About this calculator
Cones and pyramids share a common volume formula: V = (1/3) × B × h, where B is the base area and h is the perpendicular height. For a cone, B = π × r², giving V = (1/3) × π × r² × h. For a square pyramid, B = s², so V = (1/3) × s² × h. The slant height l is found using the Pythagorean theorem: l = √(r² + h²) for a cone or l = √(s² + h²) for a pyramid. Total surface area of a cone is π × r × (r + l), while a square pyramid's total surface area is s² + 2 × s × l. These formulas apply to right cones and right pyramids, where the apex sits directly above the center of the base.
How to use
Suppose you have a square pyramid with base side s = 6 units and height h = 4 units. First, compute slant height: l = √(6² + 4²) = √(36 + 16) = √52 ≈ 7.21 units. Volume: V = (1/3) × 6² × 4 = (1/3) × 36 × 4 = 48 cubic units. Total surface area: SA = 6² + 2 × 6 × 7.21 = 36 + 86.57 ≈ 122.57 square units. Select 'Square Pyramid', enter base dimension = 6, height = 4, and pick your desired output.

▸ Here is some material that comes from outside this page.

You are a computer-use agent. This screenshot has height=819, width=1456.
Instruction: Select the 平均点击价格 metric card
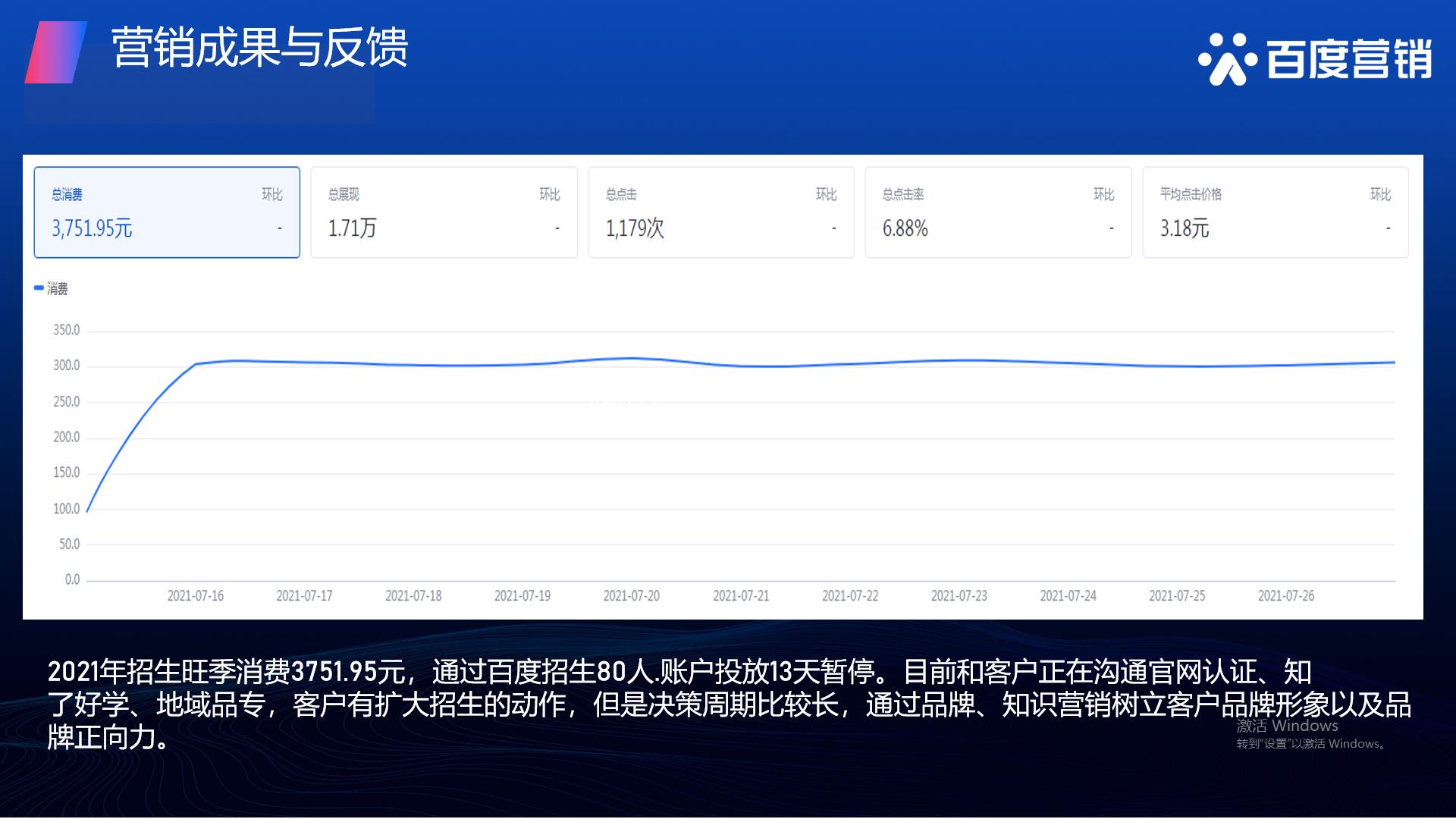[x=1275, y=212]
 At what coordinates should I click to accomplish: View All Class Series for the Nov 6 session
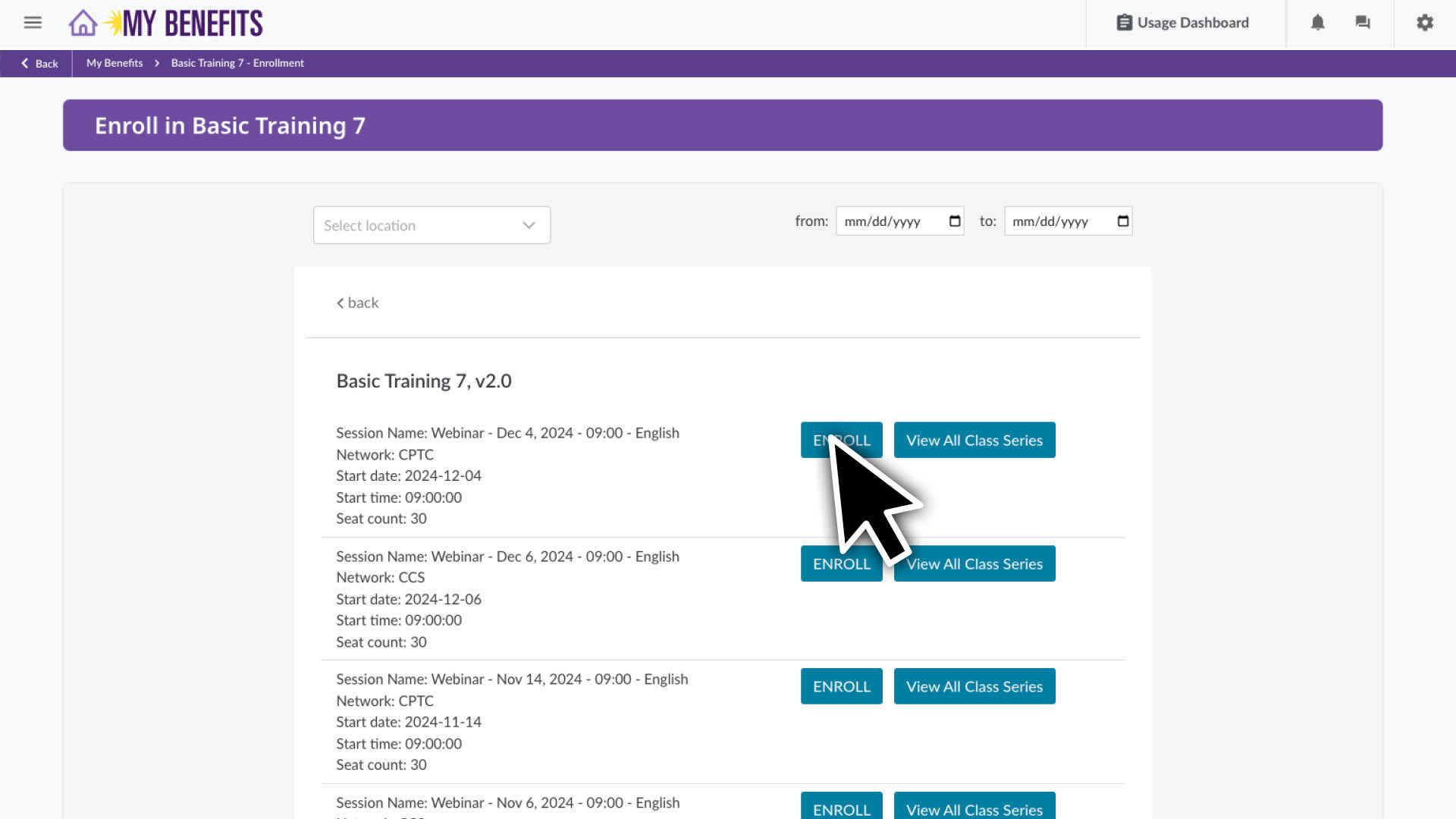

Frequently asked questions
What is the difference between slant height and vertical height of a pyramid?
Vertical height (h) is the perpendicular distance from the apex straight down to the center of the base. Slant height (l) is the distance from the apex down the face to the midpoint of a base edge. They are related by the Pythagorean theorem: l = √((s/2)² + h²) for a square pyramid or l = √(r² + h²) for a cone. Slant height is needed when calculating lateral surface area, while vertical height is used in the volume formula.
How do I calculate the volume of a cone with radius 5 and height 9?
Use the cone volume formula V = (1/3) × π × r² × h. Substituting r = 5 and h = 9 gives V = (1/3) × π × 25 × 9 = (1/3) × 225π ≈ 235.62 cubic units. The factor of one-third distinguishes a cone from a cylinder of the same base and height, which would have three times the volume. This relationship holds for all pyramids and cones regardless of base shape.
Why does a pyramid have one-third the volume of a prism with the same base and height?
This result follows from Cavalieri's principle and can be proved by dissecting a prism into exactly three congruent pyramids. Intuitively, as you stack infinitely thin cross-sections from base to apex, each horizontal slice shrinks quadratically, integrating to exactly one-third the total prism volume. The formula V = (1/3) × B × h applies to any pyramid or cone, no matter the shape of the base. It is one of the fundamental results of solid geometry, first rigorously proved by Eudoxus of Cnidus around 350 BCE.